Gosh this email took a few readings :-)

Can we get rid of the 'f' parameter? If we invent a prerequisite
called 'relocated' or something like that, to act as a barrier, then
maybe the order can be defined just like any other function which
depends on being before or after something?


 so sdram_init sets the sdram requisite and must be done after all
 console requisites have been completed.

 Now if a SoC or board has an init that must be done before SDRAM:

 INIT_FUNC(pre_sdram_init, f, pre_sdram, , sdram)

 So this sets the pre_sdram requisite, requires no other initialisation
 before running and must happen before and sdram init functions are run

 Now lets say the Soc or board has a unique sdram init function that
 overrides the arch's sdram init. We could just use weak functions and
 allow the SoC or board to override sdram_init. But what if the SoC or
 board has additional pre-requisite (or post-requisite) init requirements?

 So in the SoC or board file:

 SKIP_INIT(sdram)
 INIT_FUNC(board_sdram_init, f, board_sdram,pre_sdram,vreg,console, )

 Using board_sdram versus sdram_init is cricital:

 The init sequence build tool will first create the entire init sequence
 including the functions marked as sdram and board_sdram. But after
 building the arrays, it will strip out all the functions marked as sdram
 init functions. The reason the entire list has to be build first is so the
 functions that rely on sdram can be added without unmet prerequisite
 errors.

 Of course, if you use SKIP_INIT(foo), you need to make sure that any
 replacement INIT_FUNC will do everything foo did to make your board work.

**AIM**.
Carry on the email above about ordering init functions, picking up right after its final sentence.

**MATERIAL PROVIDED**.
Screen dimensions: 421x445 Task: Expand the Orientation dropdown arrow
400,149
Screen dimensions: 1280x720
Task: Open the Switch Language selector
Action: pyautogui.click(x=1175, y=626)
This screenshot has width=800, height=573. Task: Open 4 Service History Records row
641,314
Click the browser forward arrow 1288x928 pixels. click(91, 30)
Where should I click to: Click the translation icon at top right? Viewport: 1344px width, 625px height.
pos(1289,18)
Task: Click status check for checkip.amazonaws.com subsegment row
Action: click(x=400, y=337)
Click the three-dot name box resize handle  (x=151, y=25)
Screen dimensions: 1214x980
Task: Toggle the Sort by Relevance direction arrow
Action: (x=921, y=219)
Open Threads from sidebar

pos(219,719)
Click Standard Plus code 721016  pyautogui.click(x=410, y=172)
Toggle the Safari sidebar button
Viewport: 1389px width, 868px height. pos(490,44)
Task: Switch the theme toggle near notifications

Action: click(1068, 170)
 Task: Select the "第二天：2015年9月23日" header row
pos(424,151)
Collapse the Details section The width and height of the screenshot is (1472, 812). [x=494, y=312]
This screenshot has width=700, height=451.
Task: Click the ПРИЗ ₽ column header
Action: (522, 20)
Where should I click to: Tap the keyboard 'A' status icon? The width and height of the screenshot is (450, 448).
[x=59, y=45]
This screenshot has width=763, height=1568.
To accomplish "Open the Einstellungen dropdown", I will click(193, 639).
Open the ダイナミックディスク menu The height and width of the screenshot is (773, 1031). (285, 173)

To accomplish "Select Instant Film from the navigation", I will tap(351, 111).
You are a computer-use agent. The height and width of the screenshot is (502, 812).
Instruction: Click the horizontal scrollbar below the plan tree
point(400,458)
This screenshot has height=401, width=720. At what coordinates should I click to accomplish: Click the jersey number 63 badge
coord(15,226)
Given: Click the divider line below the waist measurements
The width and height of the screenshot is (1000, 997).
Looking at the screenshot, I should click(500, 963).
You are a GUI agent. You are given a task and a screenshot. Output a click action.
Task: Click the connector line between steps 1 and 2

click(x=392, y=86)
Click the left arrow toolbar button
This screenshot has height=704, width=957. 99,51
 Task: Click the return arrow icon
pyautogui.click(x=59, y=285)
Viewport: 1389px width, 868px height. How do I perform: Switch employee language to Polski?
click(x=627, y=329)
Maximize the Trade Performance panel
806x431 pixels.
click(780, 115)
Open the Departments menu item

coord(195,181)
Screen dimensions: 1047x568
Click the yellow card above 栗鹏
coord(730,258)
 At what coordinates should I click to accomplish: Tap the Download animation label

**RESULT OF THIS TASK**.
 Interestingly, this allows the following:

 INIT_FUNC(calc_relocation, fr, calc_reloc, sdram, )
 INIT_FUNC(copy_uboot_to_ram, fr, copy_to_ram, calc_relocation, )
 INIT_FUNC(do_elf_reloc_adjusments, fr, elf_reloc, copy_to_ram, )
 INIT_FUNC(clear_bss, fr, clear_bss, calc_reloc, )

 #ifdef CONFIG_SYS_SKIP_RELOCATION
 SKIP_INIT(calc_reloc)
 SKIP_INIT(copy_to_ram)
 SKIP_INIT(elf_reloc)
 #endif

 So if CONFIG_SYS_SKIP_RELOCATION is defined, relocation is not performed,
 but clear_bss still is


I wonder what happens when you skip something - does it substitute for
any pre/post-requisites that the skipped item had? Or would that be
illegal?

I can see plenty of opportunity for confusion, but if the tool is
friendly enough, then this could solve a lot of the override problems.
In your particular example it feels like it would be easier to just
make the INIT_FUNC conditional on an config using #ifdef (horror!), or
perhaps yet another parameter(!).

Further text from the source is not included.